There are two broad techniques to overcome or control the hydrocarbon hydrate problems, namely thermodynamic and kinetic. For the thermodynamic approach, there are a number of reported or attempted methods, including water removal, increasing temperature, decreasing pressure, addition of “antifreeze” to the fluid and/or a combination of these. One type of “antifreeze” is methanol. The kinetic approach generally attempts (a) to prevent the smaller hydrocarbon hydrate crystals from agglomerating into larger ones (known in the industry as an anti-agglomerate and abbreviated AA) and/or (b) to inhibit and/or retard initial hydrocarbon hydrate crystal nucleation; and/or crystal growth (known in the industry as a kinetic hydrate inhibitor and abbreviated KHI). Thermodynamic and kinetic hydrate control methods may be used in conjunction.
Quaternary amine chemistry has been proven to be effective for many applications, including, but not necessarily limited to disinfectants, surfactants, fabric softeners, antistatic agents, corrosion inhibitors for carbon dioxide and hydrogen sulfide corrosion of mild steel, as AA for hydrate control, and the like. However, water quality and fluids separation issues upon the application of quaternary amines are industrial-wide technical challenges, therefore thwarting their broad field implementation to replace conventional thermodynamic hydrate inhibitor (THI) methods. Derivatives from quaternary amine technology that itself possesses potentially severe corrosive tendency, such as betaine, also present similar challenges, irrespective of higher raw material cost (RMC) and complex synthesis routes.
It would be advantageous if corrosion inhibitor compositions were discovered that would be an improvement over the presently known systems containing organic halides.
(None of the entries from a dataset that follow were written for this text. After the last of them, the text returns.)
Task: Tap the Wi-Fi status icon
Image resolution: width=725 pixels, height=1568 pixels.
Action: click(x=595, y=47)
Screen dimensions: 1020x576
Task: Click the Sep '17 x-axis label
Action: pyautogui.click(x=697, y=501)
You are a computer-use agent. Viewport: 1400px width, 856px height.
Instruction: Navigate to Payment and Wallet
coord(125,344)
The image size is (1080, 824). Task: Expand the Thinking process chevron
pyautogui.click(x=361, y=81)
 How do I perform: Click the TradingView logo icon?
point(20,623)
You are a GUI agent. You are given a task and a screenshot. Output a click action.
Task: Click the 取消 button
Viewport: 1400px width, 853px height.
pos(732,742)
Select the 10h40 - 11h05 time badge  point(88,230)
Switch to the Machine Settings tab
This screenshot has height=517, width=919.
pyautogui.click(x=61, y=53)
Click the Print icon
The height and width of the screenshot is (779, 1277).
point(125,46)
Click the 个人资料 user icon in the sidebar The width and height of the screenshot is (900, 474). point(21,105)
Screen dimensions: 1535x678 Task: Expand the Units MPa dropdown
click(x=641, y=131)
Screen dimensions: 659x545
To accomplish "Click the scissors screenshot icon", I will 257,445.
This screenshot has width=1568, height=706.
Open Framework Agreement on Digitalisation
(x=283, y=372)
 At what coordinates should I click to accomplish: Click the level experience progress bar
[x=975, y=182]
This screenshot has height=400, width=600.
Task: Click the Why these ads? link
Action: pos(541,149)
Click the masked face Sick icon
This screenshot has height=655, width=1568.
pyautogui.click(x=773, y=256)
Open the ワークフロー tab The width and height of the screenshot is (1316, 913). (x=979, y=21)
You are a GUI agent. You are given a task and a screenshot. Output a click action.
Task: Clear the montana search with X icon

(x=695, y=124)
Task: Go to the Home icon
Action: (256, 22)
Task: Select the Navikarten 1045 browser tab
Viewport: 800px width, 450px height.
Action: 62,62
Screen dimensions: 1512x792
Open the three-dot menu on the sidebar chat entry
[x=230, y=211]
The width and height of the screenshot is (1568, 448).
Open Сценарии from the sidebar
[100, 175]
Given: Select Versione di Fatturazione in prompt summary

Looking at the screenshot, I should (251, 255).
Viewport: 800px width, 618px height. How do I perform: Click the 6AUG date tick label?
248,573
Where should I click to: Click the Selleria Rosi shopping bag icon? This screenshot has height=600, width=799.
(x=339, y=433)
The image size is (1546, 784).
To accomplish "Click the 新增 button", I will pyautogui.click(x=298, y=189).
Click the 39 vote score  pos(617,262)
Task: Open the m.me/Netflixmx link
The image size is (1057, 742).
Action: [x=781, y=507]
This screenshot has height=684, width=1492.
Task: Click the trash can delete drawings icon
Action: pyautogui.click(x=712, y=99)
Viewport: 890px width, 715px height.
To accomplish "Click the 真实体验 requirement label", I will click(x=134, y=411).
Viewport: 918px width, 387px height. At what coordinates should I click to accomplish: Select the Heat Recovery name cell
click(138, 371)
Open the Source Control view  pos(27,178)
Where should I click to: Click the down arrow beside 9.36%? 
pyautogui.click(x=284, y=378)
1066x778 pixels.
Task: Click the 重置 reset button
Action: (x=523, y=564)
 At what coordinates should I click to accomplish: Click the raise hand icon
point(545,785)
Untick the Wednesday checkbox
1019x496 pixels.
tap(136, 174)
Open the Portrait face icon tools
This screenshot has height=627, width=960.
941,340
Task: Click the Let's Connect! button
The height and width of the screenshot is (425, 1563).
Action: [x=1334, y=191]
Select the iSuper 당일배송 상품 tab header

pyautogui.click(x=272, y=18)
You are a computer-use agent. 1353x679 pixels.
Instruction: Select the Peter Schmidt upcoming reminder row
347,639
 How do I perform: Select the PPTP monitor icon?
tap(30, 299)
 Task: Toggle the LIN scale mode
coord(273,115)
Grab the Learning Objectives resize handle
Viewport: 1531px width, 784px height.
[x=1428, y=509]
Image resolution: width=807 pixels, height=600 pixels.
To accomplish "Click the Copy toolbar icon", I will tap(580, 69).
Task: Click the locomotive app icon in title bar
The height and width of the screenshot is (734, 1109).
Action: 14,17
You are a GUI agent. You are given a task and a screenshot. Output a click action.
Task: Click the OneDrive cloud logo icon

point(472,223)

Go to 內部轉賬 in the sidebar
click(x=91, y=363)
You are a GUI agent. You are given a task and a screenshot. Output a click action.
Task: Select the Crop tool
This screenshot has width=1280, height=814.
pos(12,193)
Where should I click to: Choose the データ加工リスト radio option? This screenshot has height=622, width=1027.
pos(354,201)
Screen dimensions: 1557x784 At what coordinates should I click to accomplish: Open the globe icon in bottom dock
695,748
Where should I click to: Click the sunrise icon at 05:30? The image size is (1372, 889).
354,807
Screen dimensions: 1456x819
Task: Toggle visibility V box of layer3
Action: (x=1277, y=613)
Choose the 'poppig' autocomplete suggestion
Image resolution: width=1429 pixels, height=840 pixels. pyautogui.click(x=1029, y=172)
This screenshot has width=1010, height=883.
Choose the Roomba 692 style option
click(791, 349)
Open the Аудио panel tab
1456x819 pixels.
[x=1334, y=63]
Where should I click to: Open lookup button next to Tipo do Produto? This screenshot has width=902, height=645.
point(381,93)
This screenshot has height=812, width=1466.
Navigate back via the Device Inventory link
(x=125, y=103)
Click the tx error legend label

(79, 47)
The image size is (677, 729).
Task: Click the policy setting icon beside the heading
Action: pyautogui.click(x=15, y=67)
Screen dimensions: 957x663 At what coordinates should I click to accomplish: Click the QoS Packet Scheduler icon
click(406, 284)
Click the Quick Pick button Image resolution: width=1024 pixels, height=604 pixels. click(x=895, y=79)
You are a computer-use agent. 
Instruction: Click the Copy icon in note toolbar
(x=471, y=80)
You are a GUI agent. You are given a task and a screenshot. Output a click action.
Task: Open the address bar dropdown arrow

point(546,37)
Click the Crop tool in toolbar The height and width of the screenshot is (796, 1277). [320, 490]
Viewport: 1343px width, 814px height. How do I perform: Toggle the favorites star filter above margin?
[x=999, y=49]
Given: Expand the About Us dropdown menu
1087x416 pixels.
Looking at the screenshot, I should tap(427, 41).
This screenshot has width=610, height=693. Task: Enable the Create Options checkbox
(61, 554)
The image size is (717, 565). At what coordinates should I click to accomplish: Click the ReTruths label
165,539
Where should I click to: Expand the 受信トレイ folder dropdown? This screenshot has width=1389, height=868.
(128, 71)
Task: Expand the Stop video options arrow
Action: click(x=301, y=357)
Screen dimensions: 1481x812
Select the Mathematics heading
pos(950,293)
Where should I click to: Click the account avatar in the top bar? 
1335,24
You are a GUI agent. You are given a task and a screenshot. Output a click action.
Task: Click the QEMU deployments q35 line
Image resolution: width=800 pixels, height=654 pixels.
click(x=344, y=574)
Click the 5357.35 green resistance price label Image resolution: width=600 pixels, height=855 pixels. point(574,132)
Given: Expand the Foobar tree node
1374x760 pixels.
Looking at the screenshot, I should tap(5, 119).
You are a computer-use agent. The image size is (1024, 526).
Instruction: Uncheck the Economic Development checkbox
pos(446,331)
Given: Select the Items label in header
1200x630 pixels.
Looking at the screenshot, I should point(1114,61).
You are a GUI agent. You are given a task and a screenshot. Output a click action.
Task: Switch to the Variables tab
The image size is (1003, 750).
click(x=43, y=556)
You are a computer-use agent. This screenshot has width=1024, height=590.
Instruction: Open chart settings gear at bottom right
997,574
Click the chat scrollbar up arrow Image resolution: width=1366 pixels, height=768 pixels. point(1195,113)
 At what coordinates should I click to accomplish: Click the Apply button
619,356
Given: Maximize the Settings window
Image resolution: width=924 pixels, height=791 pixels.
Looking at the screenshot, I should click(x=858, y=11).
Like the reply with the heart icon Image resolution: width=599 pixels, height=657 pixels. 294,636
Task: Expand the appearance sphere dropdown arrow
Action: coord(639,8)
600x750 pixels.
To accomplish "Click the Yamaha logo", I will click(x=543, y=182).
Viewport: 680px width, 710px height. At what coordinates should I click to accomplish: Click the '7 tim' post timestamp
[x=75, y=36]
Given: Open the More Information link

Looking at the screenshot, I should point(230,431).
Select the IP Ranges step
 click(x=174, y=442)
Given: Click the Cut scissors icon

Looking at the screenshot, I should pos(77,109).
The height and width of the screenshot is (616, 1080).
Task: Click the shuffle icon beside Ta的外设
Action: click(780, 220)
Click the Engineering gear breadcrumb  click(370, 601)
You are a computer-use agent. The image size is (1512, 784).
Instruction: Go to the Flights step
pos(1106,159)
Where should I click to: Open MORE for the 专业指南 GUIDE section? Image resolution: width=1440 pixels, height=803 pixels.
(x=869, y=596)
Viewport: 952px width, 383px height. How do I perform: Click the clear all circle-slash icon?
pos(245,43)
For example, it would be desirable if a methanolic solution which contained an organic halide also contained a corrosion inhibitor that would reduce corrosion, particularly pitting corrosion of the stainless steel that it contacted. There also remains a need for new corrosion inhibitor compositions and methods of use therefore which would work in other acid environments for a wide variety of metals, particularly iron alloys such as steels.